### Problem to work on:
Rewrite the records below with every "Screen dimensions" changed to "Display size", leaving all other text as it is.

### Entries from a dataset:
##########

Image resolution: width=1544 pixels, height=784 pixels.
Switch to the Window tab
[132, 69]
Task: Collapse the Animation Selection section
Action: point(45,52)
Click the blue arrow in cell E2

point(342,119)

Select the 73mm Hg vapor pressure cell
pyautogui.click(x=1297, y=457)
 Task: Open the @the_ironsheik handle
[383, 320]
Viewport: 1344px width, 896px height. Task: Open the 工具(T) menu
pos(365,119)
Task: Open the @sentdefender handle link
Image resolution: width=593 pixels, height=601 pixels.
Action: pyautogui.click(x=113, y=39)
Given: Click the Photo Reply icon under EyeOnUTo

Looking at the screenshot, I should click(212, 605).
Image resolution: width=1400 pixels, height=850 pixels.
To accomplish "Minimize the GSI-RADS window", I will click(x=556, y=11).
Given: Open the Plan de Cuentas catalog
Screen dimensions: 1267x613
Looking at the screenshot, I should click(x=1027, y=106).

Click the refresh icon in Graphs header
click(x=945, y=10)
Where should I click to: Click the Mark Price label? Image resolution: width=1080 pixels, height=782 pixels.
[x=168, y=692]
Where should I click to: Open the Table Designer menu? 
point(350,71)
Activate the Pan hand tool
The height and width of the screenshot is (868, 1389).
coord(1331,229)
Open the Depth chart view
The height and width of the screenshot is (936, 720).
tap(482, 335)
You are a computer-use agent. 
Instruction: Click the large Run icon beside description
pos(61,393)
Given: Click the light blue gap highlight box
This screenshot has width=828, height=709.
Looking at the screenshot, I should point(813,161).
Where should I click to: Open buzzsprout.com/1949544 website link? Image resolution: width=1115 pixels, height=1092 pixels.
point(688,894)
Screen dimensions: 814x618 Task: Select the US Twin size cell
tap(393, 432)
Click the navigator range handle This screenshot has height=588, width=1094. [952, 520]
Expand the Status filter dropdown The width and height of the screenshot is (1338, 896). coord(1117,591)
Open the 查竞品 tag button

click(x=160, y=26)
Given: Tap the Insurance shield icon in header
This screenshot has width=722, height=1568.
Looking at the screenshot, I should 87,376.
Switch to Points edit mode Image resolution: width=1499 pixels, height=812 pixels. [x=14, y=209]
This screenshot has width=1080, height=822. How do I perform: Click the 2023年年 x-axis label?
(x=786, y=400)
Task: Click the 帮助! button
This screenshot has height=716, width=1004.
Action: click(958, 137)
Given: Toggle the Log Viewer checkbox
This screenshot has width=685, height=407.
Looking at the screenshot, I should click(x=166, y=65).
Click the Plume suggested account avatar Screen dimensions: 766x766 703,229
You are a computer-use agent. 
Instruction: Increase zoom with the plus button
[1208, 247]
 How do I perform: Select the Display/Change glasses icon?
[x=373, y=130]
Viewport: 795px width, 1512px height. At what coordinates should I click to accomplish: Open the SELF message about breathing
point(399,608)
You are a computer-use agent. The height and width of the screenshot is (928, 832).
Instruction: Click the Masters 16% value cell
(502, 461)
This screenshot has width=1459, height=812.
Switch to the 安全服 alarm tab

##########

### Answer to this exercise:
Image resolution: width=1544 pixels, height=784 pixels.
Switch to the Window tab
[132, 69]
Task: Collapse the Animation Selection section
Action: point(45,52)
Click the blue arrow in cell E2

point(342,119)

Select the 73mm Hg vapor pressure cell
pyautogui.click(x=1297, y=457)
 Task: Open the @the_ironsheik handle
[383, 320]
Viewport: 1344px width, 896px height. Task: Open the 工具(T) menu
pos(365,119)
Task: Open the @sentdefender handle link
Image resolution: width=593 pixels, height=601 pixels.
Action: pyautogui.click(x=113, y=39)
Given: Click the Photo Reply icon under EyeOnUTo

Looking at the screenshot, I should click(212, 605).
Image resolution: width=1400 pixels, height=850 pixels.
To accomplish "Minimize the GSI-RADS window", I will click(x=556, y=11).
Given: Open the Plan de Cuentas catalog
Display size: 1267x613
Looking at the screenshot, I should click(x=1027, y=106).

Click the refresh icon in Graphs header
click(x=945, y=10)
Where should I click to: Click the Mark Price label? Image resolution: width=1080 pixels, height=782 pixels.
[x=168, y=692]
Where should I click to: Open the Table Designer menu? 
point(350,71)
Activate the Pan hand tool
The height and width of the screenshot is (868, 1389).
coord(1331,229)
Open the Depth chart view
The height and width of the screenshot is (936, 720).
tap(482, 335)
You are a computer-use agent. 
Instruction: Click the large Run icon beside description
pos(61,393)
Given: Click the light blue gap highlight box
This screenshot has width=828, height=709.
Looking at the screenshot, I should point(813,161).
Where should I click to: Open buzzsprout.com/1949544 website link? Image resolution: width=1115 pixels, height=1092 pixels.
point(688,894)
Display size: 814x618 Task: Select the US Twin size cell
tap(393, 432)
Click the navigator range handle This screenshot has height=588, width=1094. [952, 520]
Expand the Status filter dropdown The width and height of the screenshot is (1338, 896). coord(1117,591)
Open the 查竞品 tag button

click(x=160, y=26)
Given: Tap the Insurance shield icon in header
This screenshot has width=722, height=1568.
Looking at the screenshot, I should 87,376.
Switch to Points edit mode Image resolution: width=1499 pixels, height=812 pixels. [x=14, y=209]
This screenshot has width=1080, height=822. How do I perform: Click the 2023年年 x-axis label?
(x=786, y=400)
Task: Click the 帮助! button
This screenshot has height=716, width=1004.
Action: click(958, 137)
Given: Toggle the Log Viewer checkbox
This screenshot has width=685, height=407.
Looking at the screenshot, I should click(x=166, y=65).
Click the Plume suggested account avatar Display size: 766x766 703,229
You are a computer-use agent. 
Instruction: Increase zoom with the plus button
[1208, 247]
 How do I perform: Select the Display/Change glasses icon?
[x=373, y=130]
Viewport: 795px width, 1512px height. At what coordinates should I click to accomplish: Open the SELF message about breathing
point(399,608)
You are a computer-use agent. The height and width of the screenshot is (928, 832).
Instruction: Click the Masters 16% value cell
(502, 461)
This screenshot has width=1459, height=812.
Switch to the 安全服 alarm tab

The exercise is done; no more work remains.